• Exercise directions: Starting with the line that contains "You are a computer-use", return every line through the end of the listing below exactly as written. Omit the pictures.
= Beginning of Section =
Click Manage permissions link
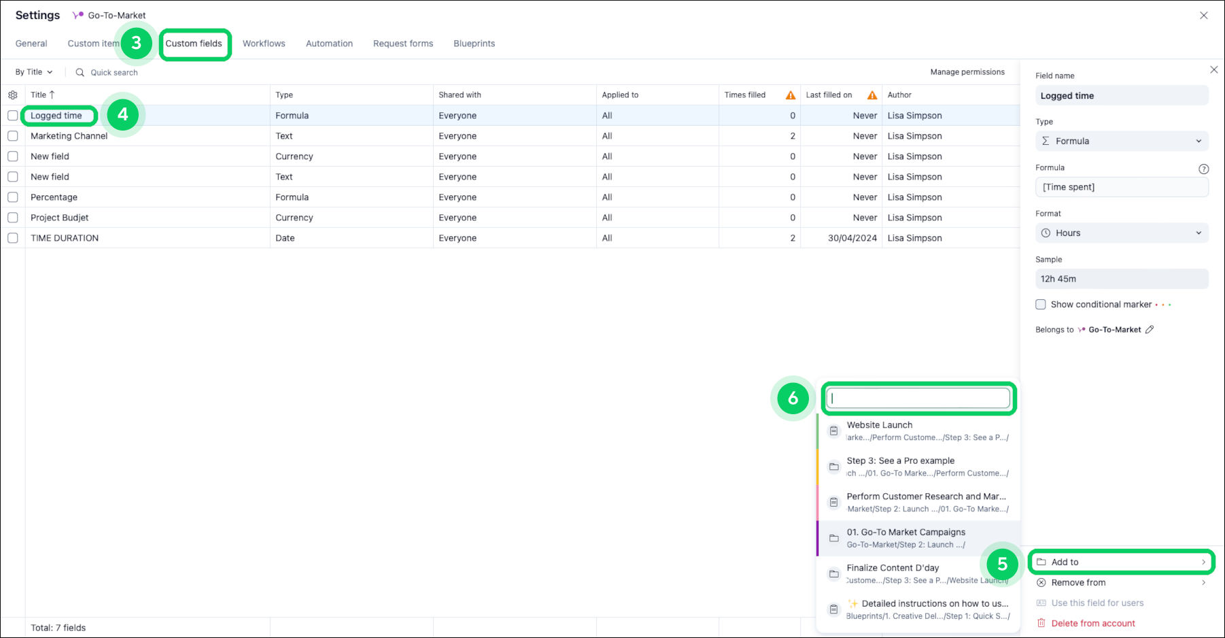Viewport: 1225px width, 638px height. click(x=967, y=72)
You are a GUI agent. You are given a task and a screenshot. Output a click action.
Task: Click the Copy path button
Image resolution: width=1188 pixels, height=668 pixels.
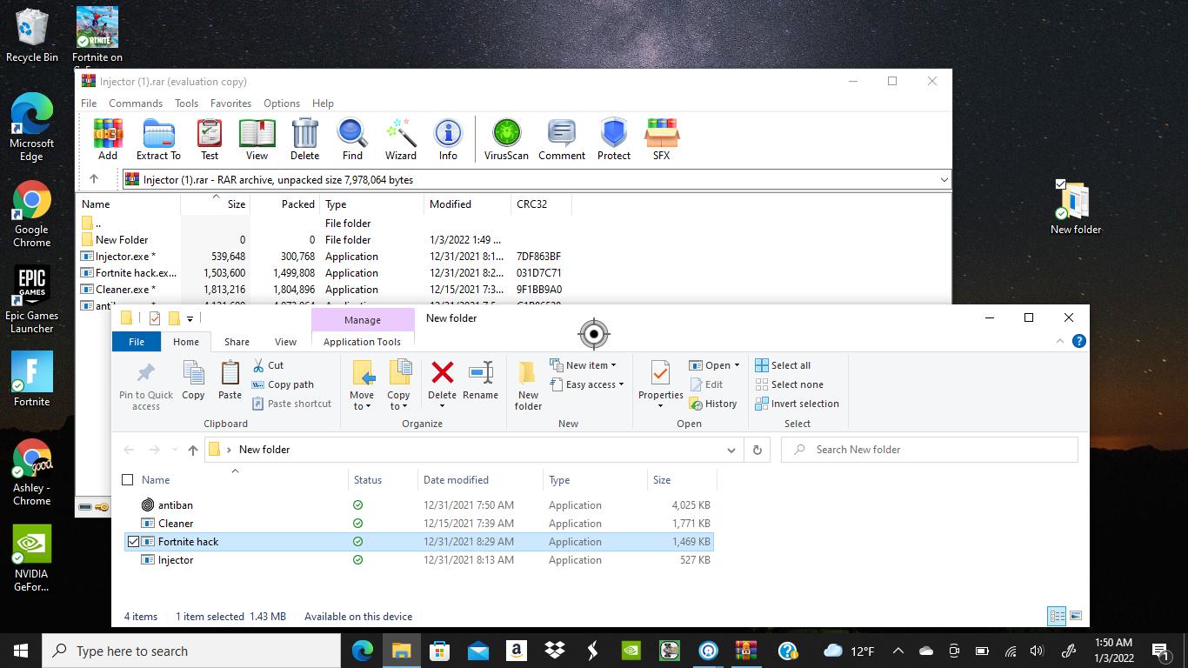[x=283, y=384]
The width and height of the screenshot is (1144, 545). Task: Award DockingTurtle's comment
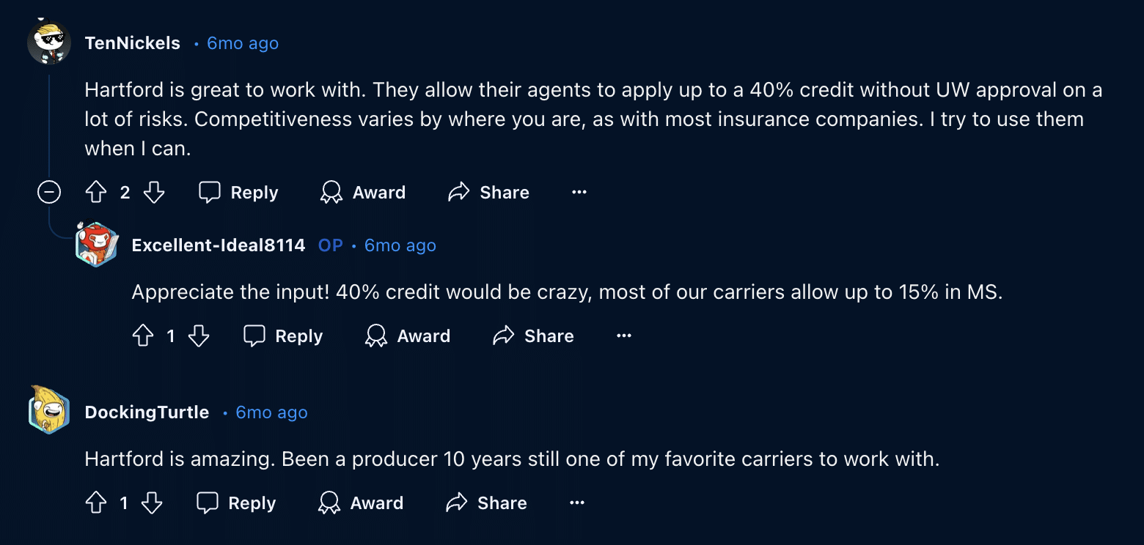pos(361,503)
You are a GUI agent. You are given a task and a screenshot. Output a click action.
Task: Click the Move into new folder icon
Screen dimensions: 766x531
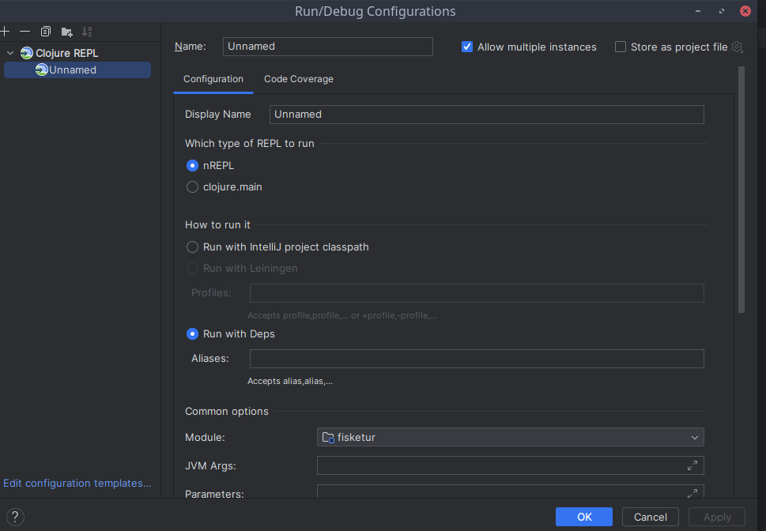click(x=67, y=32)
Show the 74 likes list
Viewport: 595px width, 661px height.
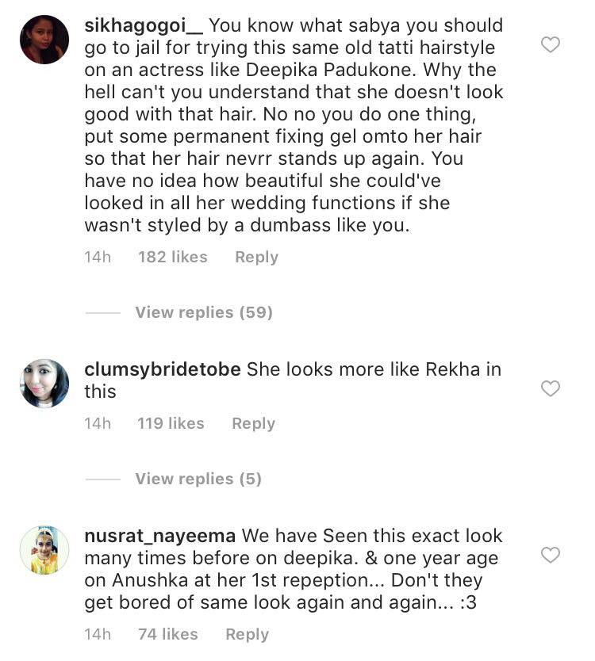(x=167, y=634)
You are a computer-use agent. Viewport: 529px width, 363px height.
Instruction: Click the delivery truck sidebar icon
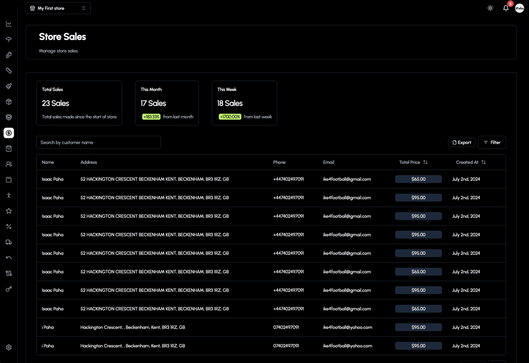coord(9,242)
= End of Section =
• Answer section:
You are a computer-use agent. Viewport: 529px width, 363px height.
Instruction: Click the delivery truck sidebar icon
coord(9,242)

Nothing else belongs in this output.